As I stepped back to look at her tree, I could see she’d been right. The more tasteful decorations, including Mrs. Best’s, seemed to disappear amid the ice-blue branches of the big trees. And when the switch was thrown on the red lights the public works people had threaded through the day before, the quieter efforts would completely disappear. “These will reflect!” my mother had declared triumphantly, turning her sequins in her shaking hands.
“Ellie, there’s a bow on the other side that’s much too close to the end of a branch,” she called, fingering the ornaments in a box on her lap.
It took us nearly three hours to decorate that tree. By the time we were done, though the temperature was in the low thirties, I’d laid my jacket on the grass and discarded my gloves, my fingers alternately numb and aching from the pine needles and the wire hangers. “My back is killing me,” one of the Minnies said loudly, clinging to a ladder with one hand and rubbing the small of her back with the other.
Mrs. Duane went down the street to the deli and brought back coffee and sandwiches for us all, and I sat at my mother’s feet, my shoulders sagging, and ate roast beef and drank my coffee black. She ate nothing at all, only sipped at a cup of milky tea.

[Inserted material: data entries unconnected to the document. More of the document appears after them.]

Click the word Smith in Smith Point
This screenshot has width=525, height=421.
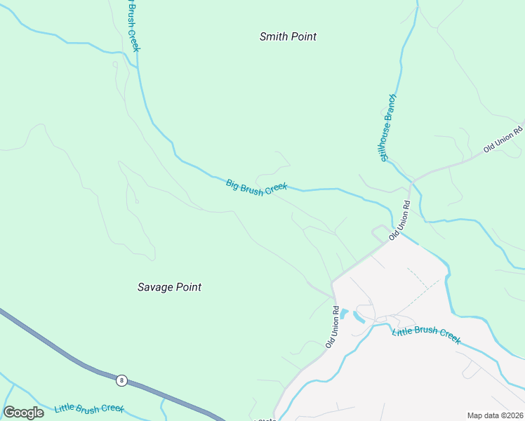point(274,36)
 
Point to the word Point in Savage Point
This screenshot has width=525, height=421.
point(188,287)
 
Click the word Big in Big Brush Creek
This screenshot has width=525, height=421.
point(232,183)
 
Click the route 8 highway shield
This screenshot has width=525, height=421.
point(122,380)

“How are you holding up?” I said very quietly.
“There’s a problem. I don’t know exactly what it is, but I can feel it.”
“What?”
“It’s something about the bows. Maybe they need to face down a little more.”
And back up I went, as Mrs. Best stood with her arms crossed on her chest and looked from her tree to ours and then back again. She sighed. “Kate, you do have an eye. You simply have an eye. And with an eye, you either have it or you don’t,” she said.